Selasa, 25 Februari 2014

Tidak tahu harus kasih judul apa



Siapa yang tidak kenal dengan pengacara handal Trihardiningrat. Pengacara kondang di kalangan pejabat-pejabat pemerintahan dan para politisi. Banyak kasus-kasus ruwet telah dimenangkannya. Pengacara yang berasal dari Surabaya, Jawa Timur ini merupakan salah satu pengacara yang luar biasa terkenal namanya dari sekian banyaknya pengacara yang ada di Jawa Timur. Sikapnya yang dingin semakin membuat sangar penampilannya dalam menangani kasus-kasusnya.

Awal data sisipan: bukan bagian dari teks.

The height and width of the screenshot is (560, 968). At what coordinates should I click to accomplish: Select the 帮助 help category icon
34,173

                “Pi, bagi duitnya dong!” todong Bimbim di depan pintu.
Belum juga menyandarkan punggungnya di sofa ruang tamu, Bimbim anak sulung Pak Tri sudah membuka tangannya minta duit seperti anak kecil minta uang jajan. Padahal bimo bukanlah remaja yang masih pantas menodongkan tangan kepada orang tuanya untuk minta uang, harusnya dialah yang membagi duit hasil kerja untuk orang tuanya. Bimo sudah menikah namun dia masih belum bekerja hingga usia pernikahannya hampir 5 tahun, apalagi dia sudah memiliki seorang putra. Sudah waktunya dia menafkahi keluarga kecilnya sendiri.

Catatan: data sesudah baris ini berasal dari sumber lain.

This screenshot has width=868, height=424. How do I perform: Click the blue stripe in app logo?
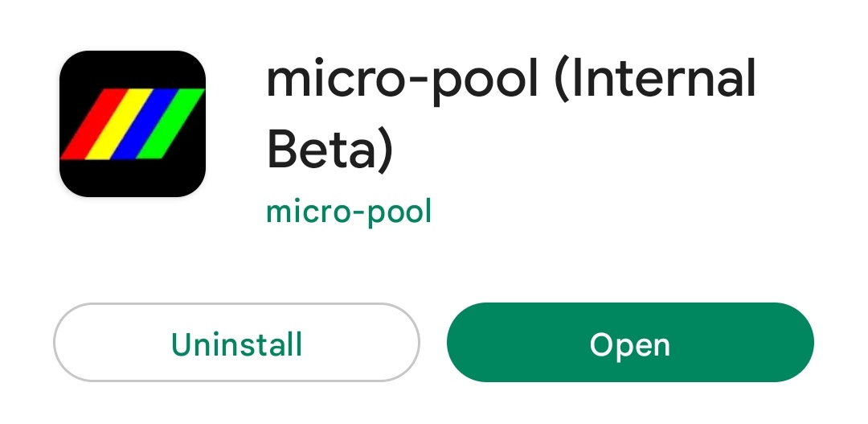[143, 122]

Tanpa berkata, Pak Tri membuka dompetnya dan mengambil beberapa lembar ratusan ribu dan segera mengangsurkannya pada anak sulungnya itu. Itulah pak Tri orangnya sangat dingin tanpa kata.

                “Mas, si Reza sudah habis susunya. Bagi duit dong!” kata Zi kepada suaminya
“Minta sama Mami sana, uangku sudah habis, sekalian minta yang banyak nanti bagi                                       denganku!” kata Bimbim dengan entengnya.
“Lagi-lagi minta Mami, sampai kapan akan hidup seperti ini!” teriak si Zi pada suaminya.
“Bukannya sejak awal kita telah hidup seperti ini. Aku tidak memiliki pekerjaan yang tetap, kalau ada job dengan teman-teman ya dapat duit kalau tidak ya tidak dapat. Lagipula orang tuaku tidak mempermasalahkannya.” Kata Bimbim tak kalah kerasnya.
“Kenapa baru sekarang mempermasalahkannya, kalau tidak suka pergi saja.” Kata Bimbim sambil lalu meninggalkan istrinya.
Tanpa berpikir panjang lagi, Zizi pun mengambil keputusan untuk sementara waktu akan meninggalkan rumah dan mencari kesibukan di Jakarta, pulang ke kotanya. Dia meninggalkan anak di rumah sang mertua.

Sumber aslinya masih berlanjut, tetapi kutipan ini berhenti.